[Exercise objective]
In the write-up on the automated plant-watering machine, condense the paragraph beginning "However, after receiving the sensors" into a shorter version that keeps its main facts.

[Reading text]
I have a hard time keeping herbs alive in my windowsill and as a software engineer I have a deep felt love for automation. And I like designing and building stuff. So I would like to build an automated plant monitoring and watering machine for my kitchen windowsill.

Hardware Requirements

These are the requirements I setup for the hardware of the machine:

  • Controlled by Raspberry Pi Zero – as I had one already
  • Moisture sensors to monitor individual plants
  • Valves to control watering of individual plants
  • Water tank to minimize potential flooding and for ability to add fertilizer
  • Float switch to alert about empty water tank
  • Sensors for each plant to detect flooding
  • Light, Temperature, and humidity sensors
  • Relays to enable control of 12V components
  • ADC to allow analog sensors
  • RC filters to prevent noise from long wires for analog sensors
  • Timer chip (555) to prevent pump from keep pumping even if SW crashes
  • Optional: LED growlight

Software Requirements

These are the requirements I setup for the software of the machine – being a software engineer this is somewhat over-designed:

  • To be implemented in Python 3
  • Object Oriented approach
  • Modular design to isolate implementation of different components and to allow putting subparts in production as they are completed
  • Event driven system based on mails between the different components
  • Database backend for data collection
  • Web interface to monitor sensors, watering schedule, and water consumption
  • Optional: Command line interface to control machine manually

Temperature and Humidity Sensor

For the sake of data collection and comparison to environment changes I like to include a temperature and humidity sensor into the setup. I set my heart on the DHT22 sensor. There are loads of examples on how to use this sensor so I just picked one:

It was easy to follow and the code was quite simple:

Moisture Sensor

Originally, I planned to use pretty standard moisture sensors and have bought a bunch of the type shown.

However, after receiving the sensors I stumbled upon this article Sensing Soil Moisture: You’re Doing it Wrong. I decided to setup an isolated test to verify the claim. My setup was a Raspberry Pi Zero connecting the sensor placed in the soil of a plant to a LED. So continuous monitoring and thus continuous power to the sensor. Below is the chocking result after just one week of operation.

Completely oxidized – I was chocked! This could probably be mitigated or delayed significantly by only powering on the sensor when sensing is needed. But the oxidizing will still happen at some point and the uncertainly of when is undesired in the system. I followed the suggestion from the article and built sensors from pencils but my experience is that these have lower sensitivity and thus difficult to get good results from.

Instead I opted for capacitive soil moisture sensors. I am yet to test these and the results will be added here.

[Dataset extract]
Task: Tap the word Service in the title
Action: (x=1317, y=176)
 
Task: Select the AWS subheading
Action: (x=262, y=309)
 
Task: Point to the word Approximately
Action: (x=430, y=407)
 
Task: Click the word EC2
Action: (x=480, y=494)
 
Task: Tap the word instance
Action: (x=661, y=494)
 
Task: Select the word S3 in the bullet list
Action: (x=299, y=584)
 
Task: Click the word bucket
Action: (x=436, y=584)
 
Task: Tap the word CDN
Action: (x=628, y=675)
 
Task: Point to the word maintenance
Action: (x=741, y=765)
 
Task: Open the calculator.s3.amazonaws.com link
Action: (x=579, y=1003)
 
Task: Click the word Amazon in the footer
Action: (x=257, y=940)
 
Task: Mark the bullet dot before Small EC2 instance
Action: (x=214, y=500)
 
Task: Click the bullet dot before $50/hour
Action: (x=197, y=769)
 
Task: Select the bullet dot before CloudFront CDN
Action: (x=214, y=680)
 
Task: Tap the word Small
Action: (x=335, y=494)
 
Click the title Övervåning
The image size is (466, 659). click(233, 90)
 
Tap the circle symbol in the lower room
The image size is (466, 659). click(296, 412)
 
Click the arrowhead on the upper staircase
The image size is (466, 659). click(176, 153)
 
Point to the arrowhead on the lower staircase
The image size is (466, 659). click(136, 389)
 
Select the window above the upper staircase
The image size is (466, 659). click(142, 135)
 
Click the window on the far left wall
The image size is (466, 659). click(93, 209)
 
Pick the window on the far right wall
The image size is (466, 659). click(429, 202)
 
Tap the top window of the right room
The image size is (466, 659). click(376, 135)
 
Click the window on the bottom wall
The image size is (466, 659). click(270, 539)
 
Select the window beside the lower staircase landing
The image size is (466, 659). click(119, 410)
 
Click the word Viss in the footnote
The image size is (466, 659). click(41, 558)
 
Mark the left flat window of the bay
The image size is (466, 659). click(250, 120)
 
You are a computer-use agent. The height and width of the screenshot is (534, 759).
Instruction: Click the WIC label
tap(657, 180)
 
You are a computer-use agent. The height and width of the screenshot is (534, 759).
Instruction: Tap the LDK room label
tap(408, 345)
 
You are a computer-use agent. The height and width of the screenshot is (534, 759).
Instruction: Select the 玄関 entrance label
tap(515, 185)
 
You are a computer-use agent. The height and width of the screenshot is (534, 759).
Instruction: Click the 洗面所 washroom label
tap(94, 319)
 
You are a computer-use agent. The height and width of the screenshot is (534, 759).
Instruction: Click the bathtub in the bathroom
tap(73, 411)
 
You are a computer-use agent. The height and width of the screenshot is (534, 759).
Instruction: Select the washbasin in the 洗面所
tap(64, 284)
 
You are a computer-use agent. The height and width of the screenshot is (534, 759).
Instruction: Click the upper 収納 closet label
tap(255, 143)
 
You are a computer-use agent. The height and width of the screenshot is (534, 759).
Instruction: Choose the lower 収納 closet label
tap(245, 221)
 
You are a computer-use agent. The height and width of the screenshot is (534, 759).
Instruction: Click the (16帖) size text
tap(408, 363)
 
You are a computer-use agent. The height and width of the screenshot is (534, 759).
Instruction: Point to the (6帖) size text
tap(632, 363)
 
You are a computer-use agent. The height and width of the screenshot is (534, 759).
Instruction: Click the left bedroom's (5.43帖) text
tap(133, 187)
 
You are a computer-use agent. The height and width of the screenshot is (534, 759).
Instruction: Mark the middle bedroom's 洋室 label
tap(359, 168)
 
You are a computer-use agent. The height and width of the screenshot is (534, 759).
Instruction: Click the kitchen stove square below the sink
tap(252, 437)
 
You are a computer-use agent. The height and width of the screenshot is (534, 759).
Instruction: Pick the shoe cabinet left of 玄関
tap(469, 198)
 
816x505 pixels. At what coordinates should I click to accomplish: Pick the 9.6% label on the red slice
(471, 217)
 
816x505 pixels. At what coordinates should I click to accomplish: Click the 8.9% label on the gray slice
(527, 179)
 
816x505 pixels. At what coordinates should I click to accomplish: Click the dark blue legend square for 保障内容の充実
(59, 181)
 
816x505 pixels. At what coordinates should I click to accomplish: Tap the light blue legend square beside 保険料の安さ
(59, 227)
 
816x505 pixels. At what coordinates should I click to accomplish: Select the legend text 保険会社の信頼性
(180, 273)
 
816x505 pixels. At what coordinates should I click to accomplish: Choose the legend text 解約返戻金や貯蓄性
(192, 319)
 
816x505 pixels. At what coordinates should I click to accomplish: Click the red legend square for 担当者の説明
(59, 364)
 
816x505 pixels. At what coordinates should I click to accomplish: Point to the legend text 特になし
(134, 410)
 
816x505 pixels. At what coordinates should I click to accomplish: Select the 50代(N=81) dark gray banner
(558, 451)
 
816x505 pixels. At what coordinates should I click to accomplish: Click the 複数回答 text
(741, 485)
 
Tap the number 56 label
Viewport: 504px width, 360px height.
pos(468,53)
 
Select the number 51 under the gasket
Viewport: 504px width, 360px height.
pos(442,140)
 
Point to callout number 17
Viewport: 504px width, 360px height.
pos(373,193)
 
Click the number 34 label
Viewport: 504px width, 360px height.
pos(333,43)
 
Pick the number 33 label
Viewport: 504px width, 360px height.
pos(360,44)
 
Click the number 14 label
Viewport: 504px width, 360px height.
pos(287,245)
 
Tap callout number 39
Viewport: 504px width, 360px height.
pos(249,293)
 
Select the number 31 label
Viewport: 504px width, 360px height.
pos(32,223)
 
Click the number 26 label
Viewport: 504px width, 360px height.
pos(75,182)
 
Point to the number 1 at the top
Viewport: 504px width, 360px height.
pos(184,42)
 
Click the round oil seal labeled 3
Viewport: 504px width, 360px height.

[Solution to this problem]
After the sensors arrived, the author found the article "Sensing Soil Moisture: You're Doing it Wrong" and set up an isolated test to check its claim. A Raspberry Pi Zero connected a sensor, placed in a plant's soil, to an LED. This kept the sensor under continuous power, and the result was shown after one week of operation.